## [提示文]
☆ ☆ ☆ ☆ ☆

大飯原発の再稼働問題が厳しい局面に入りつつあります。今日は福井のほうに行っている組合員の方もおられるかもしれません。ぼちぼちも参加するユニオンネットワーク京都では、来月7月7日に福島現地の住民の方々を招き、今後も長期にわたる被害に対して、私たちがどうつながっていけるのか、どのような支援が求められているのかを考える機会を作りたいと思います。組合員の皆さんの積極的な参加をお願いします。
タイトル:Voice from Fukushima 私たちのつながり方
日時:7月7日(土)午後6時半から
場所:東山いきいき市民活動センター(京阪三条から東へ徒歩五分)
連絡先:ユニオンネットワーク・京都075-691-6191
(1)震災復興を労働運動の課題に
昨年3月11日の東日本大震災から1年以上がたちます。しかし現地の復興はほとんど進んでいません。昨年に引き続き5月の連休にボランティアにいった仲間も、「現地の人は『復興なんて何も進んでない』と少し怒りというか戸惑いを含みながら話されていた」と報告しています。
政府・大資本は復興も金儲けの手段にしようと、儲かりそうなところは特区にして、零細農漁民を追い出そうとしています。それ以外の場所は捨て置かれています。東北は大都市に比較して切り捨てられてきた地域です。大資本は「復旧ではなく復興だ」と公言しているように、自分たちが儲かる範囲でしか復興に取り組もうとはしていません。そのような大資本が被災した人々が望むような震災復興に取り組むわけはありません。それが労働運動が自らの課題として震災復興をとり組まなければならない理由です。
(2)私たちは福島の人たちを孤立させない。
原発事故による放射能被害は深刻です。政府の情報隠しによって多くの人々が被曝し続けています。政府は「ただちに健康被害はない」「除染を進め安心して住めるようにする」などと言っています。しかしどんな微量でも放射能は人体に有害です。除染で安全を確保することなど無理です。福島第一原発事故で日本全国どこでも程度の差はあれ、大地や食物などは放射能による汚染が進行し、健康が脅かされています。福島県民にはこのような矛盾が集中しています。
子供のことを考えれば避難したい、年老いた両親のことを考えれば避難できない、避難したとしても仕事はどうなる、いつかは故郷に戻りたい、農家だが家の作物は子供には食べさせられない、福島で今後の農業、漁業はどうなる等々、生活、労働、教育、家族、社会の全ての問題が複雑に絡み合い、放射能汚染が福島の人々を苦しめています。
私たちは被曝労働をなくせ、と言っていますが、福島第一原発は「被曝労働」によってかろうじて現状が維持されていると言っても過言ではありません。事故の収束までには膨大な「被曝労働者」が生じることは不可避です。また「汚染された震災瓦礫の処理」の問題もあります。このように複雑に絡み合った問題の一つだけを取り上げても、解決することはできません。

☆ ☆ ☆ ☆ ☆

## [コレクションから取り出した行]
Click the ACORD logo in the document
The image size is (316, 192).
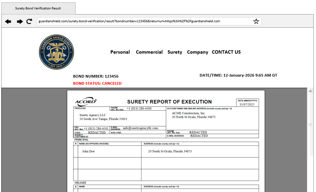click(85, 102)
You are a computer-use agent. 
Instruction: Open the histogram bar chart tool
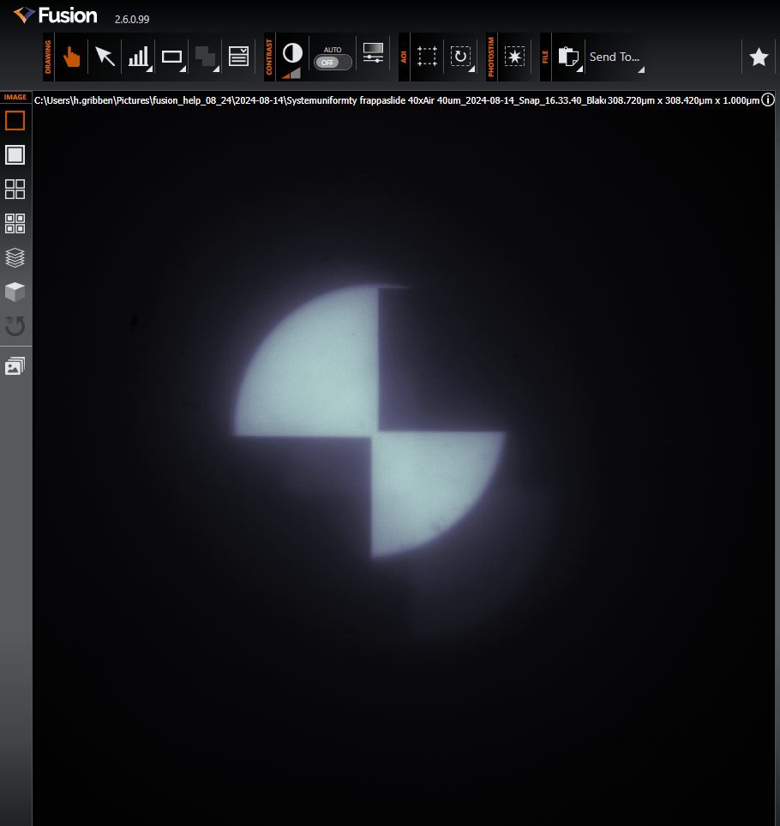[138, 57]
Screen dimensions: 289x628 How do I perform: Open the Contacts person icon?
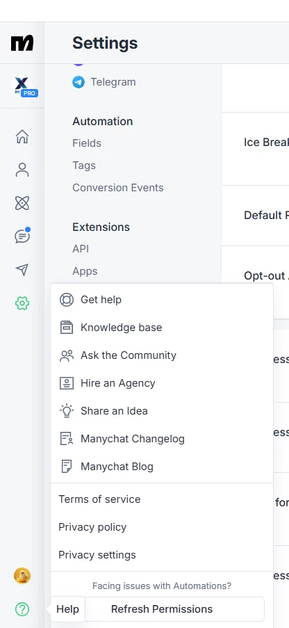(22, 170)
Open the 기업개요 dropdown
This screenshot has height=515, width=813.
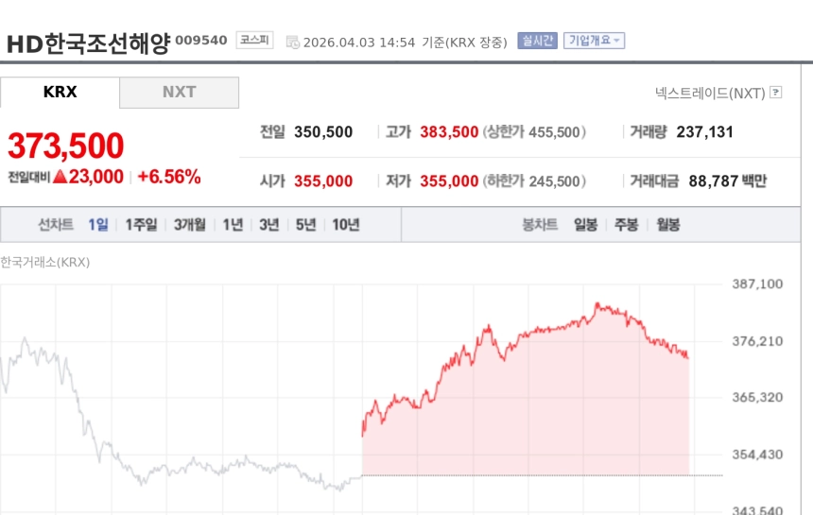(594, 41)
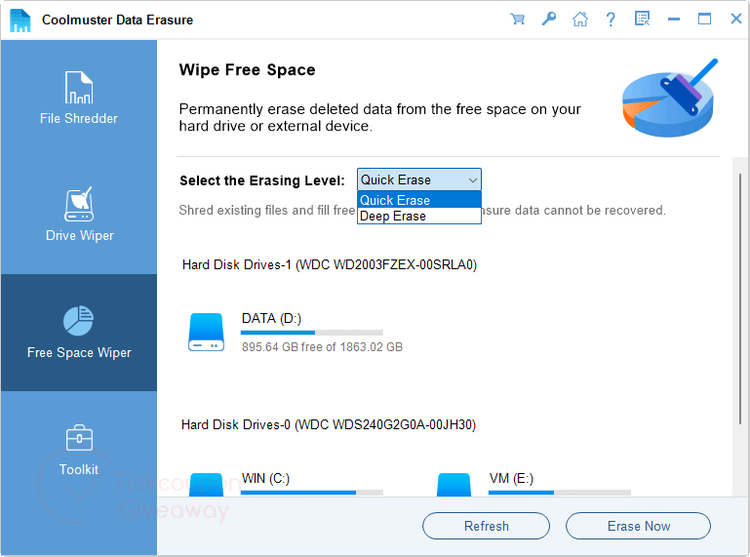
Task: Select the DATA (D:) drive icon
Action: click(206, 333)
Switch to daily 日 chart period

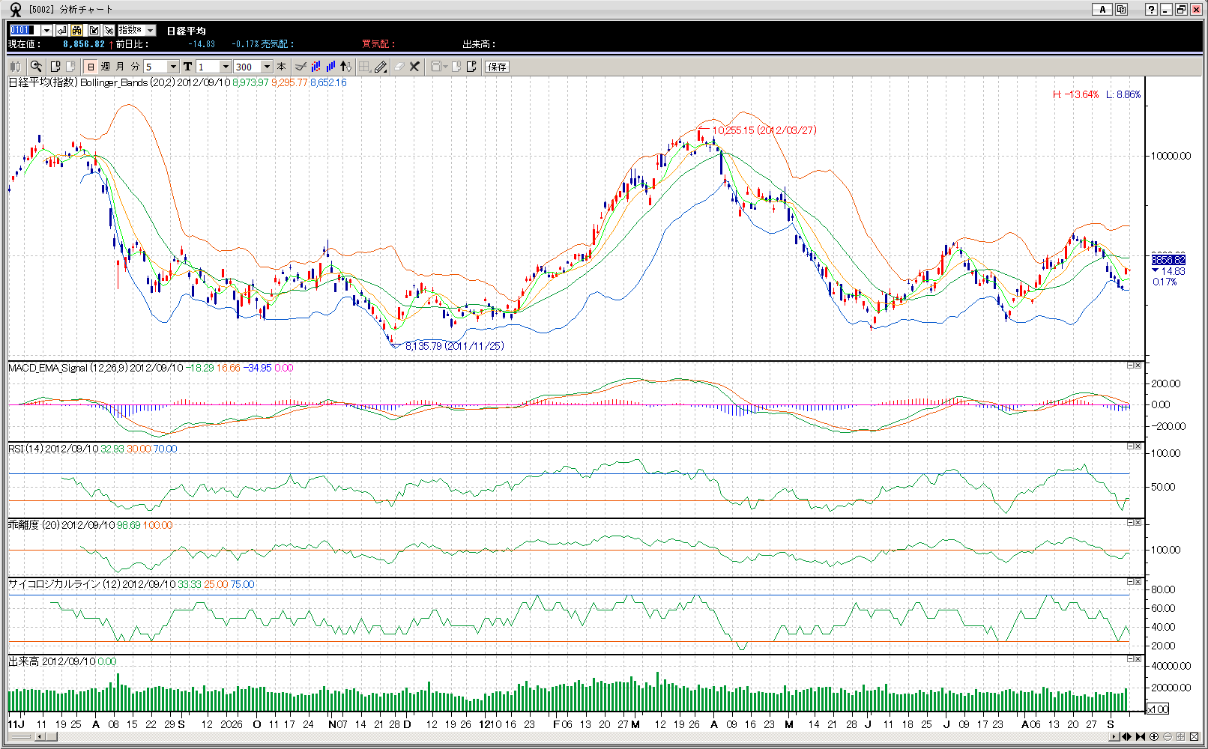click(x=91, y=67)
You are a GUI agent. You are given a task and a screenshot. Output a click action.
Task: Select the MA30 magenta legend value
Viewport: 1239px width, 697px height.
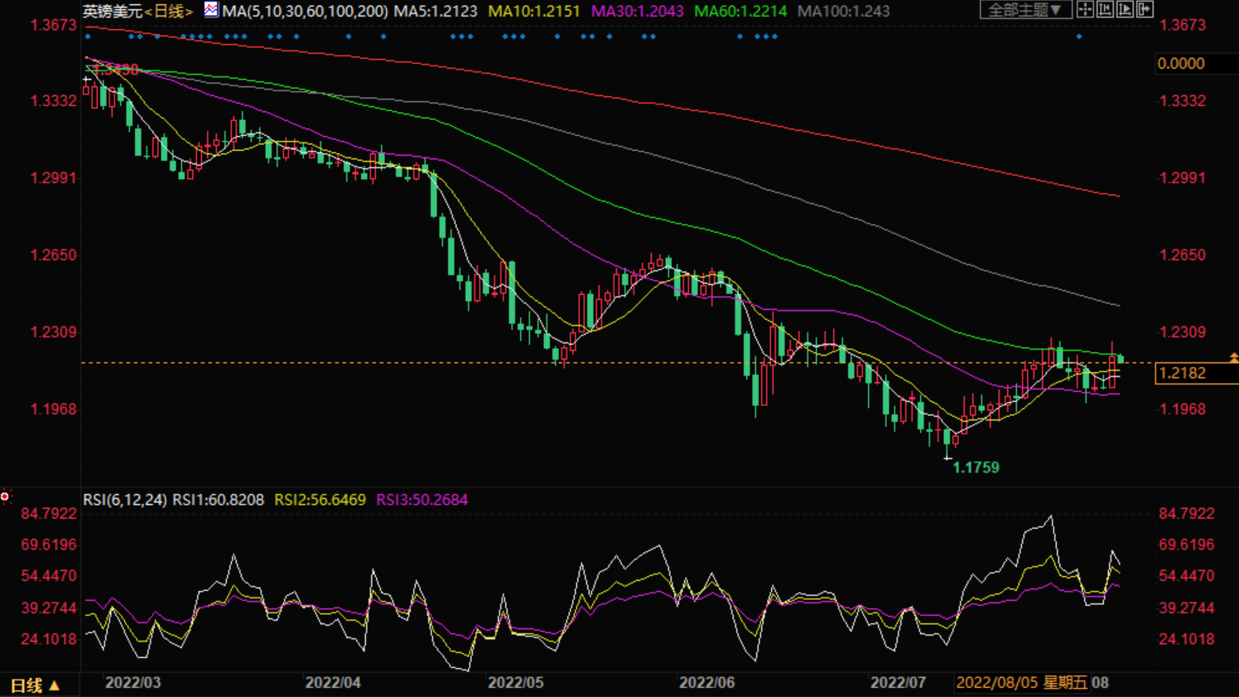click(637, 12)
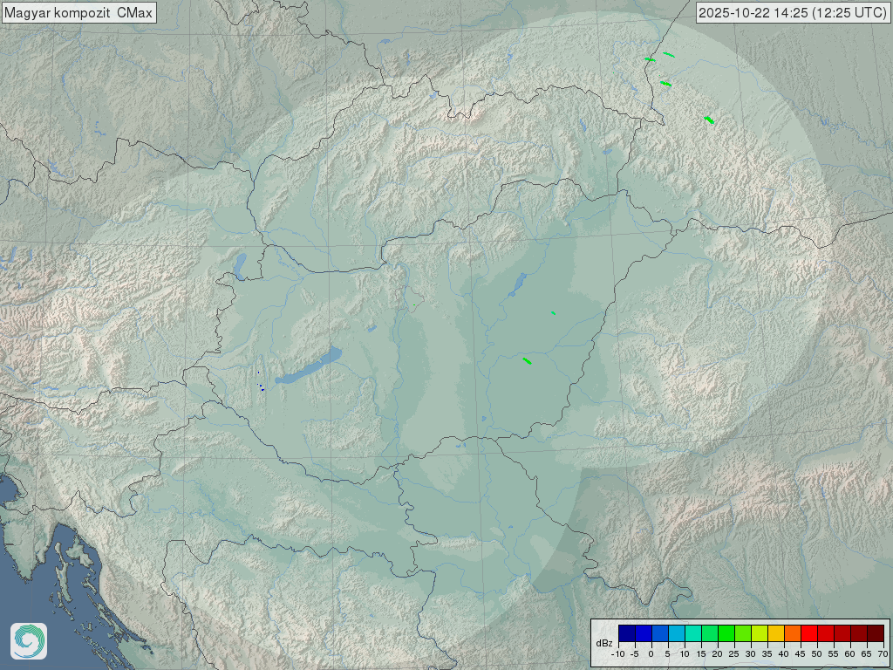893x670 pixels.
Task: Click the 2025-10-22 14:25 timestamp label
Action: point(793,12)
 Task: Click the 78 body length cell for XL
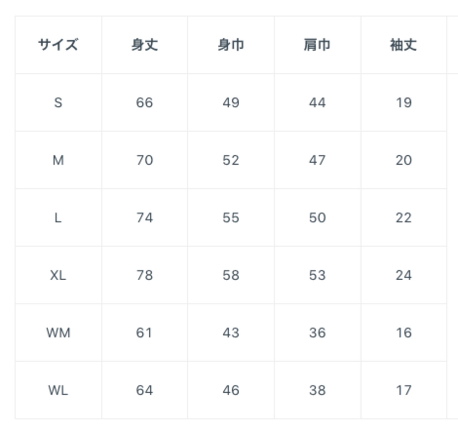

☆ ☆ ☆ ☆ ☆

提示文によると、「Voice from Fukushima 私たちのつながり方」はどこで開かれますか。 これらの行はここでは使いません。

## [解答]
東山いきいき市民活動センター(京阪三条から東へ徒歩五分)で開かれます。